How are the values stored in the C unsigned shorts?

Question

I'm trying to read a binary file into a C# struct. The file was created from C and the following code creates 2 bytes out of the 50+ byte rows.

unsigned short nDayTimeBitStuffed = atoi( LPCTSTR( strInput) );
unsigned short nDayOfYear         = (0x01FF & nDayTimeBitStuffed);
unsigned short nTimeOfDay         = (0x01F  & (nDayTimeBitStuffed >> 9) );

Binary values on the file are 00000001 and 00000100.

The expected values are 1 and 2, so I think some bit ordering/swapping is going on but not sure.

Any help would be greatly appreciated.

Thanks!

Answer 1

The answer is 'it depends' - most notably on the machine, and also on how the data is written to the file. Consider:

unsigned short x = 0x0102;
write(fd, &x, sizeof(x));

On some machines (Intel), the low-order byte (0x02) will be written before the high-order byte (0x01); on others (PPC, SPARC), the high-order byte will be written before the low-order one.

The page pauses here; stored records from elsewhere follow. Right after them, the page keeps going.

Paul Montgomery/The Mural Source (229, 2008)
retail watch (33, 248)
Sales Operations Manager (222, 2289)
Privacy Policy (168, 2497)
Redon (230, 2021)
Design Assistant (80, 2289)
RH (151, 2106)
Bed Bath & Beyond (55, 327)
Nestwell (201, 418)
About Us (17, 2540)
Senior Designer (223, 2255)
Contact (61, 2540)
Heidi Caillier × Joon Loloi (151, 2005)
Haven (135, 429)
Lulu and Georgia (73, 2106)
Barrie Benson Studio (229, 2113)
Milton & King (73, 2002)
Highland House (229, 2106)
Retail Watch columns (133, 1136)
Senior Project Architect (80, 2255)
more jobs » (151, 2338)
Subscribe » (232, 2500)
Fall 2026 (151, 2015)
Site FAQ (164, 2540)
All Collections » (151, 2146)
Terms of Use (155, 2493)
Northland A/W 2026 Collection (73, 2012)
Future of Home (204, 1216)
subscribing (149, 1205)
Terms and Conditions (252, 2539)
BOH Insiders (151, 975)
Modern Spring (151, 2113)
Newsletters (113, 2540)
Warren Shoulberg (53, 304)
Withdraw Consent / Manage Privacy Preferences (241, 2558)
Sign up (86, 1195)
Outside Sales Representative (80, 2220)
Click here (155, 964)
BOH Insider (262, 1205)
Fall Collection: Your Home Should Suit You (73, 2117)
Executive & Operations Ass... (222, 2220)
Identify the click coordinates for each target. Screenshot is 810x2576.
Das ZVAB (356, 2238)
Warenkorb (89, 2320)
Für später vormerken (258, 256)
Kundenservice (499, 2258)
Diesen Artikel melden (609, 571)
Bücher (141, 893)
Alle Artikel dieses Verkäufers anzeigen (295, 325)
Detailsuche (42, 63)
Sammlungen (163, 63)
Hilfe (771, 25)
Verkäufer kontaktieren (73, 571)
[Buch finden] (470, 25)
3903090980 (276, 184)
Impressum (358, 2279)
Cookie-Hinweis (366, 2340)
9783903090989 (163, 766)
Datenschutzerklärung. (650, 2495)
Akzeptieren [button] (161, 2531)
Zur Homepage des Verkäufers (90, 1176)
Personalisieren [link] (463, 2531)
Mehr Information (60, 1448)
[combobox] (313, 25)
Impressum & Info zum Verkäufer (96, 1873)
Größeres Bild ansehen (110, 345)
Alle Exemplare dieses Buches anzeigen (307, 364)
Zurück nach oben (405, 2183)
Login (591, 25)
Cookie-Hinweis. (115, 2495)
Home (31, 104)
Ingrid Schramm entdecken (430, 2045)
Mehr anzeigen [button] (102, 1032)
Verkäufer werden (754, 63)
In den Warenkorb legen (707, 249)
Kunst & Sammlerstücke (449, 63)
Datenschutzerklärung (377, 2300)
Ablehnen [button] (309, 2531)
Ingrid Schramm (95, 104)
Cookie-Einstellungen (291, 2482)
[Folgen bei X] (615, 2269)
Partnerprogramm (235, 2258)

So, from a little-endian (Intel) machine, you'd see the bytes:

0x02 0x01

But from a big-endian (PPC) machine, you'd see the bytes:

0x01 0x02

Your bytes appear to be 0x01 and 0x04. Your calculation for 0x02 appears flawed.

The C code you show doesn't write anything. The value in nDayOfYear is the bottom 9 bits of the input value; the nTimeOfDay appears to be the next 5 bits (so 14 of the 16 bits are used).

For example, if the value in strInput is 12141 decimal, 0x2F6D, then the value in nDayOfYear would be 365 (0x16D) and the value in nTimeOfDay would be 23 (0x17).

It is a funny storage order; you can't simply compare the two values whereas if you packed the day of year in the more significant portion of the value and time into the less significant, then you could compare values as simple integers and get the correct comparison.

Answer 2

The expected file contents are very much related to the processor and compiler used to create the file, if it's binary.

I'm assuming a Windows machine here, which uses 2 bytes for a short and puts them in little endian order.

Your comments don't make much sense either. If it's two bytes then it should be using two chars, not shorts. The range of the first is going to be 1-365, so it definitely needs more than a single byte to represent. I'm going to assume you want the first 4 bytes, not the first 2.

This means that the first byte will be bits 0-7 of the DayOfYear, the second byte will be bits 8-15 of the DayOfYear, the third byte will be bits 0-7 of the TimeOfDay, and the fourth byte will be bits 8-15 of the TimeOfDay.